La tormenta descargó y los hombres echaron suertes para ver quién era el causante de ella y la suerte recayó en Jonás. ¿Y dónde estaba Jonás? Dormido en la bodega del barco. «¿Qué haces, forastero, roncando aquí abajo?», dijo José poniendo cara de capitán enojado. Todos reímos y batimos palmas.

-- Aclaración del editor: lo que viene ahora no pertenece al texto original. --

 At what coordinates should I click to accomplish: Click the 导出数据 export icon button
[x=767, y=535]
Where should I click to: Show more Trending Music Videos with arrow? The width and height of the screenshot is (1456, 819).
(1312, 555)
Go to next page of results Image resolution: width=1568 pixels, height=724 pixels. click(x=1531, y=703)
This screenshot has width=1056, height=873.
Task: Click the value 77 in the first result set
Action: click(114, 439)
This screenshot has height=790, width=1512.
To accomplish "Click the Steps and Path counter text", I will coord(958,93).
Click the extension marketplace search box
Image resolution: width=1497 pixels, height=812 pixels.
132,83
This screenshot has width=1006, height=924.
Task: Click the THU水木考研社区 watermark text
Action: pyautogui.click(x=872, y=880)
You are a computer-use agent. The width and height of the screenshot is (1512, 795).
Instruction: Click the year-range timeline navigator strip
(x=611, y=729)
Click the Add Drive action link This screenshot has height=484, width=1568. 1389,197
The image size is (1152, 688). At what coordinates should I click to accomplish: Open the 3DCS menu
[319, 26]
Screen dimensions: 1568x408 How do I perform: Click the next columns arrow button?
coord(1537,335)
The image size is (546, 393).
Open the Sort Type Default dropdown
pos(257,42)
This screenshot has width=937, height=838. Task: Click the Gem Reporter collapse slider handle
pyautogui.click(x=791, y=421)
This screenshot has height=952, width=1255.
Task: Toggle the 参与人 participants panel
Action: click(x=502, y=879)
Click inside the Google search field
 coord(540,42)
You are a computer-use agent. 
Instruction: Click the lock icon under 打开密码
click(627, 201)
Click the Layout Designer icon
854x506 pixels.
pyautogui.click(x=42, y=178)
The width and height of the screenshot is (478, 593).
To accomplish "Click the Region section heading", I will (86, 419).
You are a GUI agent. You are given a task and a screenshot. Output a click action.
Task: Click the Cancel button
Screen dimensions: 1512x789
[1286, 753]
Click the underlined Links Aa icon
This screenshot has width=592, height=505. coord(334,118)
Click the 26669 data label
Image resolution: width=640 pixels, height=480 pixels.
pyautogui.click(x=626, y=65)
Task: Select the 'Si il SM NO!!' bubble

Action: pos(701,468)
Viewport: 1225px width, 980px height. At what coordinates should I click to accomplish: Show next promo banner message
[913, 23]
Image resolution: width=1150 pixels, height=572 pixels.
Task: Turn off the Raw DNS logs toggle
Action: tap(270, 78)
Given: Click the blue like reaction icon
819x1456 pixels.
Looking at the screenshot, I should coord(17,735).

—¿Qué hizo Jonás? —continuó—. Pues bien, les dijo que él era temeroso del Señor de la Creación, y que lo arrojaran al mar porque había huido del Señor y el Señor estaba enojado. Pero ¿le hicieron caso? No. Remaron con todas sus fuerzas para ganar la costa y...
—¡La tempestad pasó de largo! —exclamamos todos.
—Y ellos elevaron plegarias al Señor, temerosos de él. Y ¿qué hicieron después?
—¡Arrojaron a Jonás al mar!
José se puso serio y entornó los ojos.
—Como los hombres temían al Señor, ofrecieron en sacrificio a Jonás, y allá en las profundidades del mar, el Señor había creado un gran pez que...
—¡Se tragó a Jonás! —exclamamos.
—¡Y Jonás estuvo tres días y tres noches en la panza de una ballena!
Nos quedamos callados. Y todos juntos, mientras José nos dirigía, repetimos la oración de Jonás al Señor para que le salvara, pues todos la conocíamos en nuestra propia lengua, así como en griego.